Basic Fruit Protein Bars

Raw, Gluten Free (depending on ingredient choice), Vegan (if Almond Milk is used).

By / Photography By Erika Kent | March 01, 2014


Tools: 9 x 5 loaf pan, food processor with chopping blade, parchment paper

Line loaf pan with parchment paper.

Soften chosen fruits in warm water for 5 minutes (save the liquid).

Place cereal grain into food processor and pulse until a “bran” consistency (not quite powder, but not big chunks).

Add in all other ingredients. Pulse until combined and sticks together (if too dry, add a bit of the saved soaking juice).

Transfer mixture to prepared loaf pan.
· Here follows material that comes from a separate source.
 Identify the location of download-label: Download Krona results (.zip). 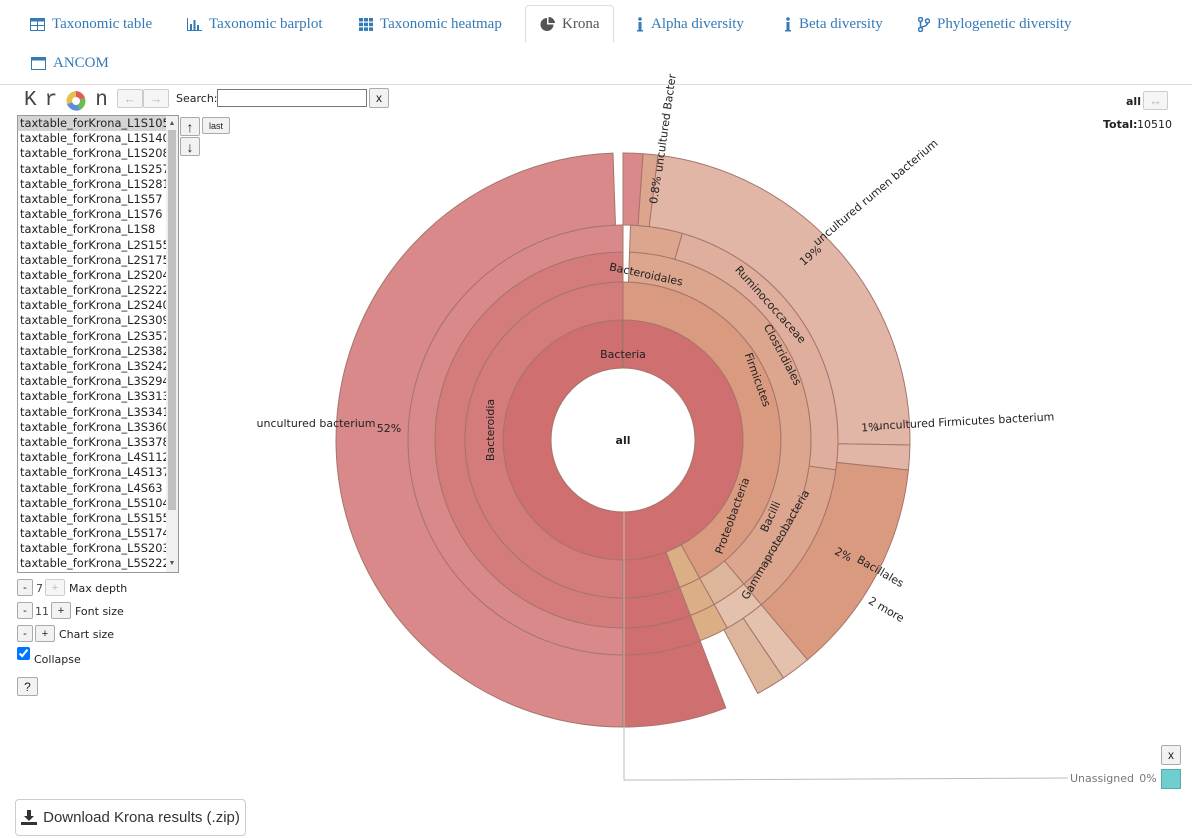
(142, 818).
Place another piece of parchment on top and press to spread and flatten evenly. Cover and chill 30 minutes.

Remove from pan by lifting out by parchment lining. Place on cutting board and slice into six bars.

To store: Wrap individual bars in plastic wrap. These will keep one week in the refrigerator or three months in the freezer.
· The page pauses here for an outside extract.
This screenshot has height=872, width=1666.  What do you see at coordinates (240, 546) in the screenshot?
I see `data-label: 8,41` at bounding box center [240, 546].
That’s the basic recipe. Here are some tasty combinations! Use your imagination and pantry to develop your own favorites.

Rye/Blueberry/Cinnamon (Tasters’ favorite gluten-free combination)
Oats/Cranberry/White chocolate mini-chips
Quinoa/Dried Plums

Nutritional info: Calories: 250, Fiber: 40 grams, Sugars: 23 grams, Protein: 16 grams. (Note that this is a guide; there can be small variance depending on ingredient choices.)


  • 1 cup dried fruit
  • 1/2 cup warm water
  • 1 1/2 cups cereal bran (oats, rye, millet, spelt, quinoa)
  • 1 cup rice protein powder
  • 3 Tablespoons low-fat milk (or unsweetened almond milk)
  • 1 Tablespoon finely grated orange or lemon zest
  • (optional) ½ cup chopped nuts
  • (optional) ¼ to ½ teaspoon spice (or spice mixture)
  • (optional) ¼ cup cocoa nibs or mini chocolate chips (for those who want a bit of sweetness!)